Sursamen itself spun slow about. There was a remorselessness about those Surface days; one sun, one source of light, one regular set of days and nights, always the same, seemingly unchanging, while everything he’d ever known was far below — entire levels that were themselves worlds beneath him, and only nothing above; a dark true- nothingness, sprinkled with a rash of faint points of light that he was told were other suns.
His father had been meant to be there but had had to call off at the last moment. Ferbin had gone with his older brother Elime, who had been there before but had wanted to go again. They were very privileged to be treated so. Their father could command the Oct to take people to other levels including the Surface, as could some other rulers and the Head Scholars of Scholasteries, but any other person travelled at the whim of the Oct, and they granted almost no such wishes.

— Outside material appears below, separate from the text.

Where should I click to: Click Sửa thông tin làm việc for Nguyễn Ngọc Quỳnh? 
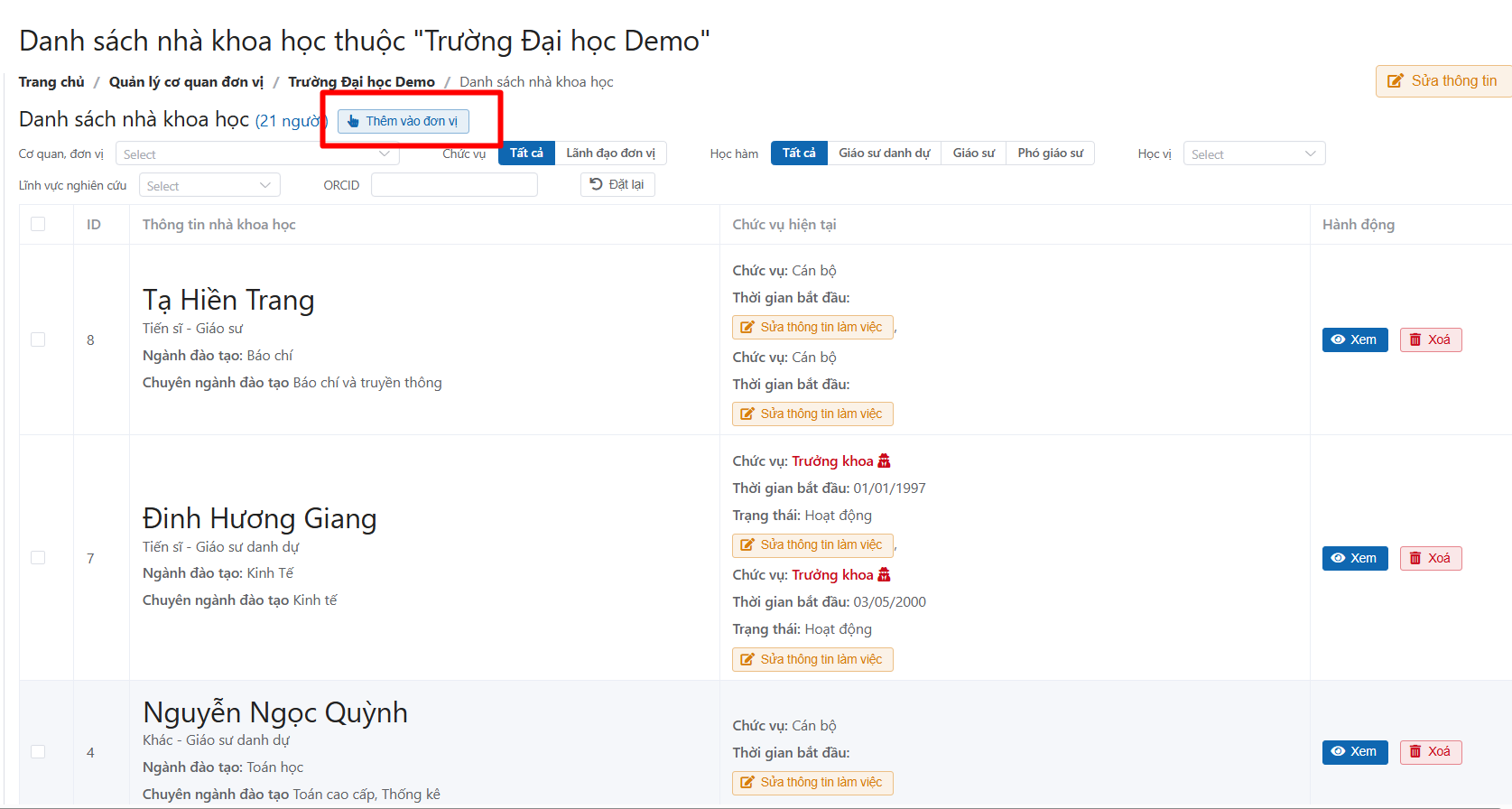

They had taken a couple of friends and a few old servants. The great Crater they’d stayed within for most of their visit was green with vast meadows and tall trees. The air smelled of unidentifiable perfumes. It was thick and at once fresh and heady; they had felt energised, almost drugged.
They had lived within an underground complex in the face of a tall cliff looking out over a vast network of hexagonal lakes bounded by thin strips of land; this pattern stretched to the horizon. They had met some Nariscene and even one Morthanveld. Ferbin had already seen his first Oct, in the scendship that had taken them up the Tower to the Surface. This had been before the Oct embassy had been opened in the palace at Pourl and Ferbin had the same superstitious dread of the Oct as most people. There were legends, rumours and uncorroborated reports that the Oct issued from their Towers in the dead of night to steal people from their beds. Sometimes whole families or even villages disappeared. The Oct took the captured back to their Towers and experimented upon them, or ate them, or transported them to another level for sport and devilment.

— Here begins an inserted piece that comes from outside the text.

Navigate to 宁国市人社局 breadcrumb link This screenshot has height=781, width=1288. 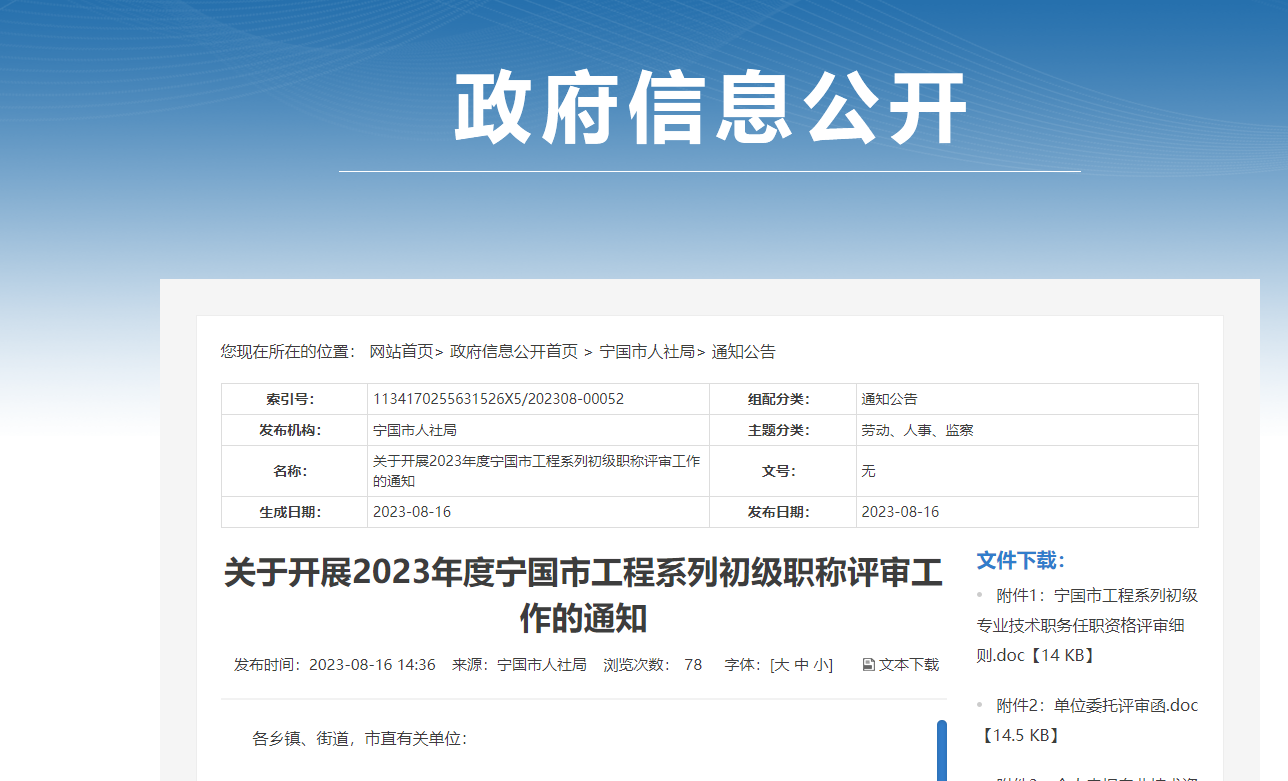(x=647, y=352)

The result was that the common mass of people dreaded both the Oct themselves and the very idea of being taken to and transported within a Tower. Ferbin had long been told these were nonsense tales, but he’d still been nervous. It had been a relief to discover the Oct were so small and delicate-looking.
The Oct in the scendship had been most insistent that they were the true Inheritors and direct descendants of the Involucra, the original builders of the Shellworlds. He had been highly impressed with this, and had felt a vicarious outrage that this fact was not more widely accepted.
He’d been in awe of the Oct’s casual familiarity with and easy control of this vessel that could rise within a Tower, past level after unglimpsed level, to the very outside of all things. It was control of the world, he realised. It seemed more real, more relevant and somehow even more important and impressive than control of the infinitude of ungraspable space beyond the world itself. This, he’d thought, was power.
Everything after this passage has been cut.